Ausgabe: Der Sprachdienst 6/1999

Vorname Tiger

ACHTUNG: Dieser Beitrag ist bereits älteren Datums. Es gibt heutzutage neuere Erkenntnisse zum Namen Tiger, die hier nicht berücksichtigt sind. Für nähere Auskünfte kontaktieren Sie uns bitte unter 0611 99955-0 oder sprachberatung@gfds.de.
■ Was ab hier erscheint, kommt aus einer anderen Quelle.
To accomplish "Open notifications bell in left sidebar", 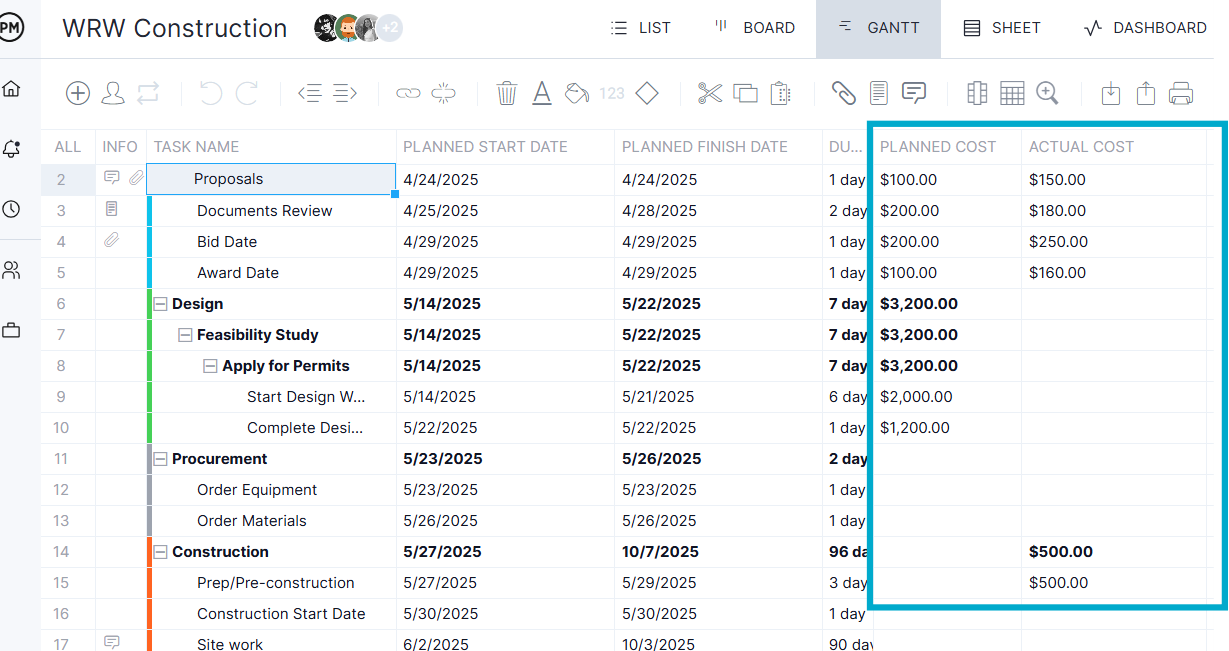I will click(12, 148).
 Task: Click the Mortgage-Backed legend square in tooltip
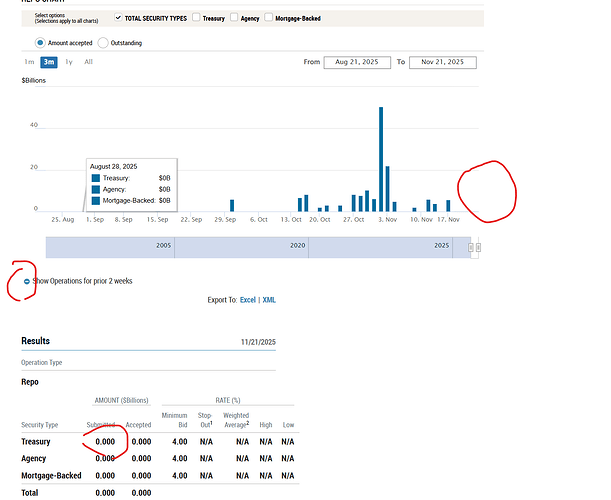point(95,200)
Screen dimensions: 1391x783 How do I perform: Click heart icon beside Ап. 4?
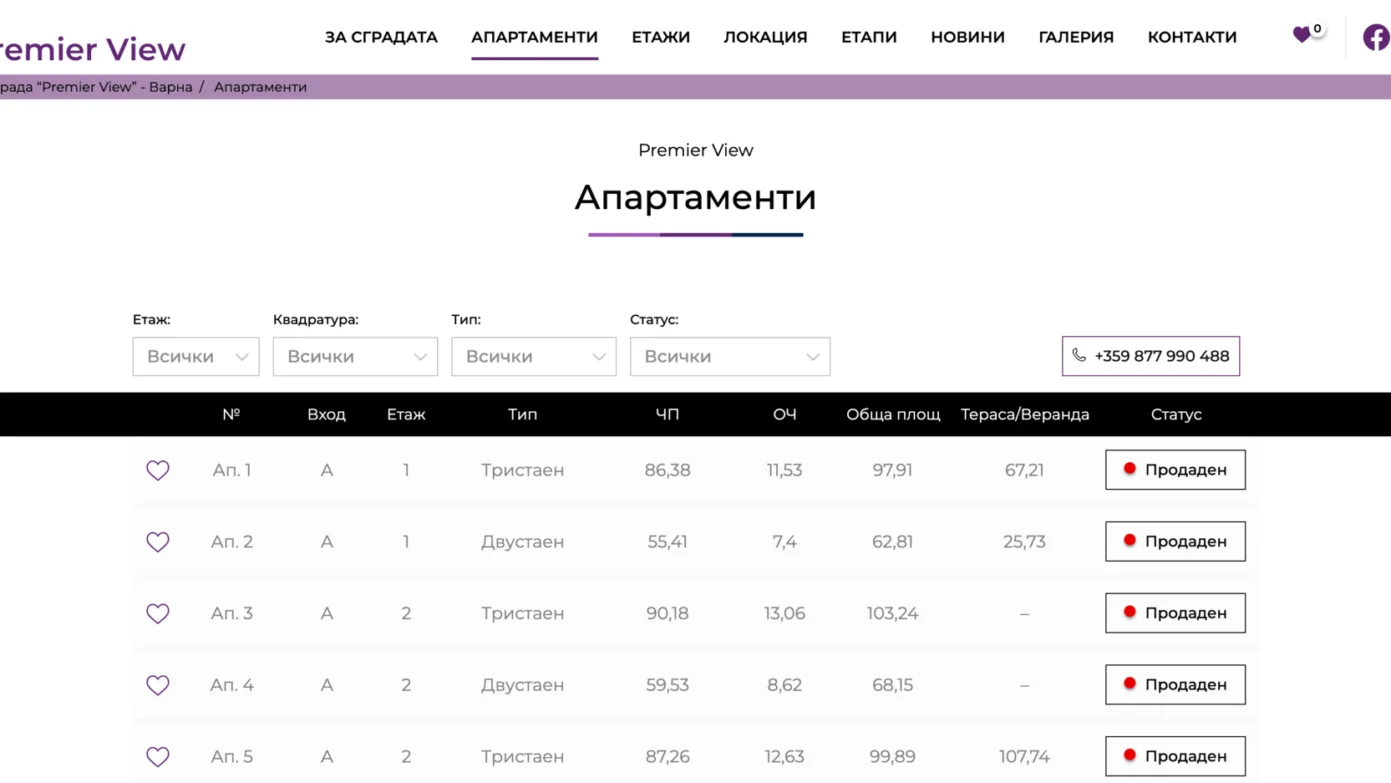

[F] Wir wollen unseren Jungen Tiger nennen. Das Standesamt will das aber nicht ohne Ihre Zustimmung zulassen, und so bitten wir Sie zu prüfen, ob es eine Möglichkeit gibt, unserem Wunsch zu entsprechen. Auf einer Urlaubsreise in Spanien haben wir eine Familie aus den USA kennen gelernt, die einen Sohn mit dem Vornamen Tiger hat. Der derzeit beste Golfspieler der Welt heißt Tiger Woods. Wir hoffen, dass Sie uns erlauben, unserem Sohn den Vornamen Tiger (Kurzform von Tigernachus) zu geben. Es sei uns auch der Hinweis erlaubt, dass mit Wolf – abgeleitet von Wolfgang oder Wolfram – ein ähnlicher Kurzname gestattet ist.

[A] Wir haben über zwanzig englische und angloamerikanische Vornamenbücher durchgesehen, aber nur in einem (Alfred J. Kolatch, »The Jonathan David dictionary of first names«, 1980) fanden wir einen Hinweis, dass Tiger in den Vereinigten Staaten gelegentlich (»occasionally«) als Vorname gebraucht wird. Als Beispiel wird ein Musiker namens Tiger Haynes genannt. Bei dem von Ihnen erwähnten Golfspieler Woods sind wir nicht sicher, ob Tiger sein echter, »amtlicher« Vorname ist oder nur ein ehrender Beiname.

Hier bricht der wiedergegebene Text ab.